New York Times Magazine staff writer Brodesser-Akner's debut novel tracks Manhattan hepatologist Toby Fleishman through a painful divorce whose sting is mitigated somewhat by the wonders of his dating app. "Toby changed his search parameters to thirty-eight to forty-one, then forty to fifty, what the hell, and it was there that he found his gold mine: endlessly horny, sexually curious women who knew their value, who were feeling out something new, and whose faces didn't force him to have existential questions about youth and responsibility." About 30 pages in, we learn that the narrator is an old friend named Elizabeth “Libby” Slater, whom he met when both were college students on a year abroad in Israel. After the separation, his therapist advised Toby to reconnect with old friends; not having heard from him in years, Libby is at first nonplussed when he calls. A magazine journalist with a stalled career, she lives out in New Jersey, where she's no happier with motherhood than Toby's ex—she describes another male friend's future marriage as "He [would] find someone young and take her life away by finally having children." Toby Fleishman is a man plagued by his height (or at least he is in Libby's account; this narrative strategy raises questions), and he has never recovered from being chubby as a child; he's on a permanent no-carb, no-fat, no-sugar diet which qualifies as an eating disorder.

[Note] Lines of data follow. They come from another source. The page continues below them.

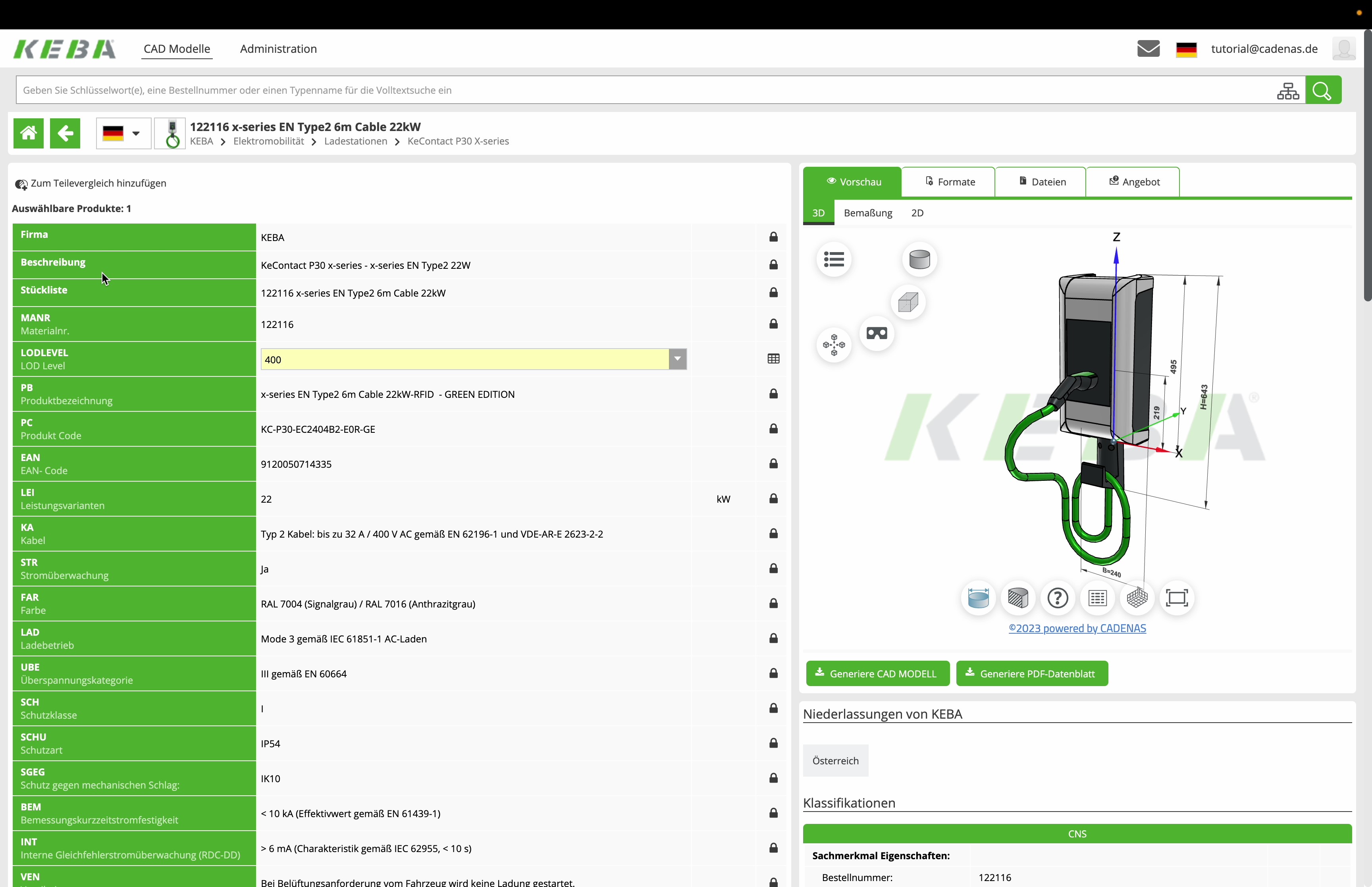The height and width of the screenshot is (887, 1372).
Task: Switch to the Bemaßung tab
Action: pos(868,212)
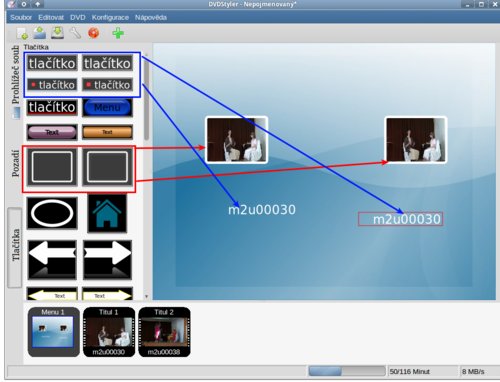Select the left arrow button template
The width and height of the screenshot is (500, 382).
click(x=52, y=259)
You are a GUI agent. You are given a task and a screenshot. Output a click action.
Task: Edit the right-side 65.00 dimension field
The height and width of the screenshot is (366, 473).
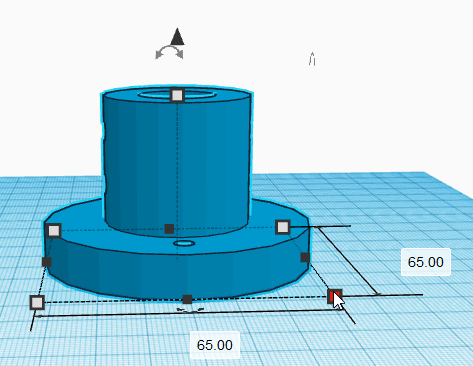point(426,262)
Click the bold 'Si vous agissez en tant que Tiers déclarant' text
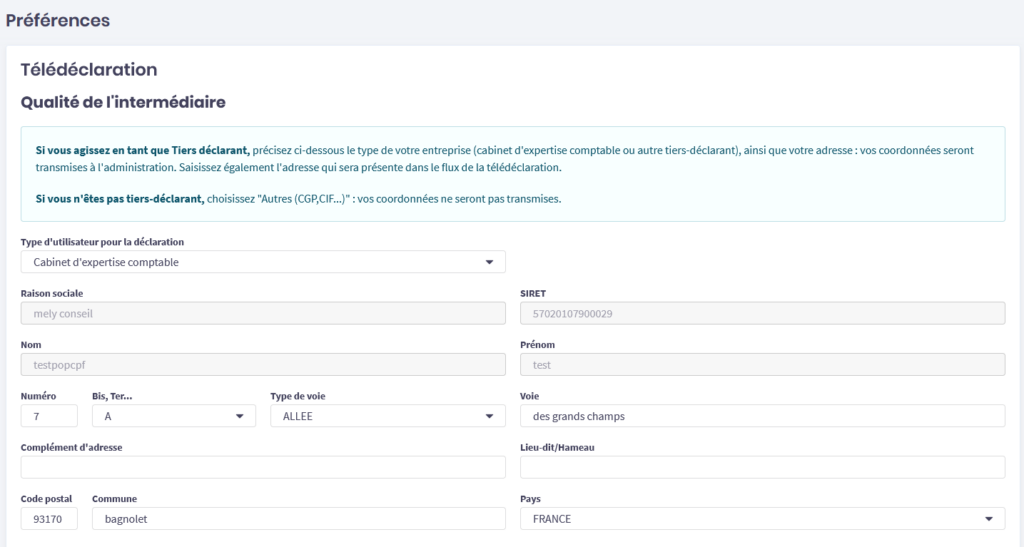The height and width of the screenshot is (547, 1024). (141, 150)
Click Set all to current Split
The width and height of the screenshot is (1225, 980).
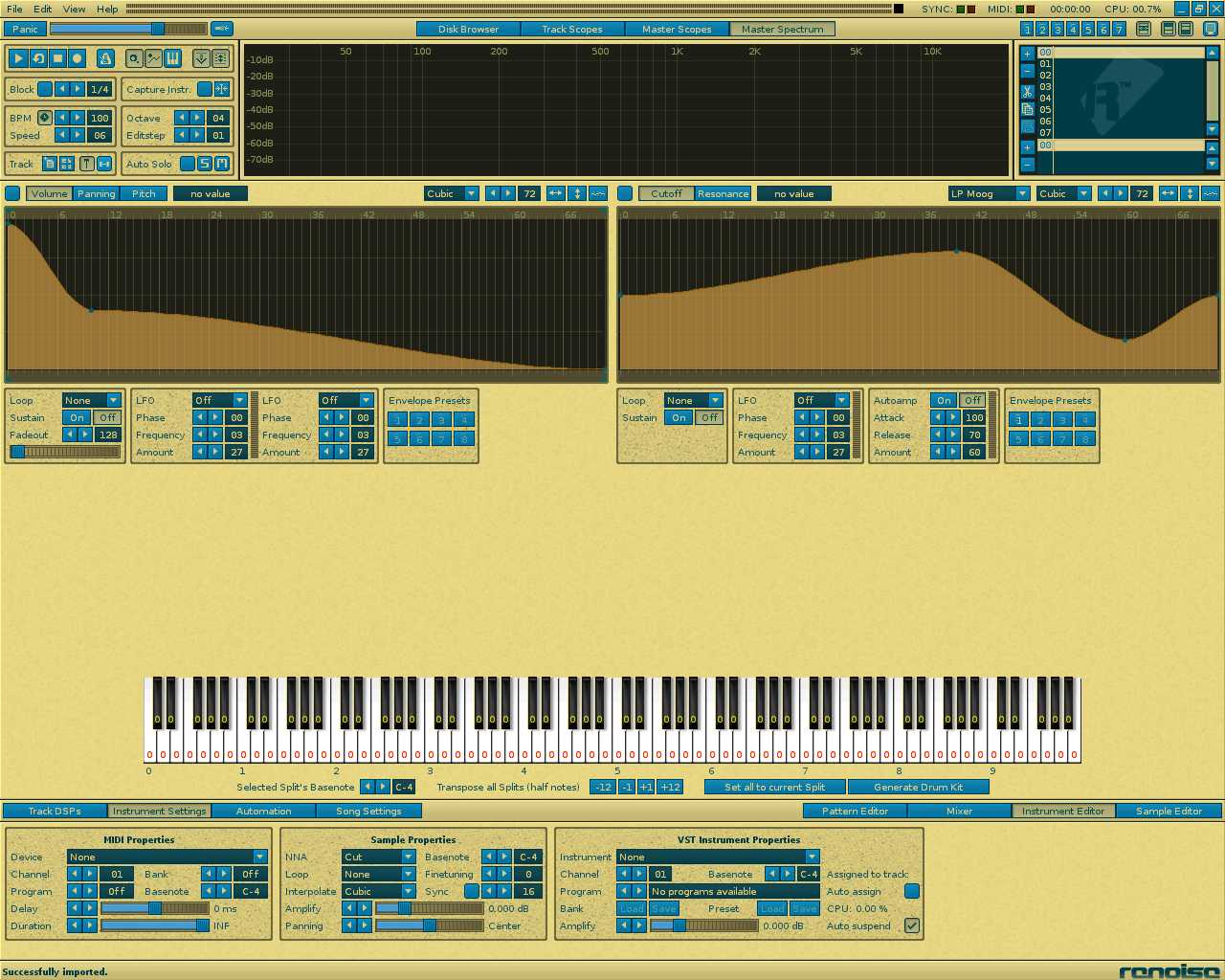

He's a devoted father, but he's also a doctor who's angling for promotion and a man who's trying to take advantage of the unbridled lust of middle-aged women, so his wife's mysterious disappearance is infuriating. And a little scary. Toby is a wonderful character; Libby's narrative voice is funny, smart, and a little bitter as she tells his story, and some of hers as well. You get the feeling she wants to write a novel like (the fictional) Decoupling, an outrageous, bestselling, canonical account of divorce written by one of the stars at her old magazine. Perhaps she has.

Firing on all circuits, from psychological insight to cultural acuity to narrative strategy to very smart humor. Quite a debut!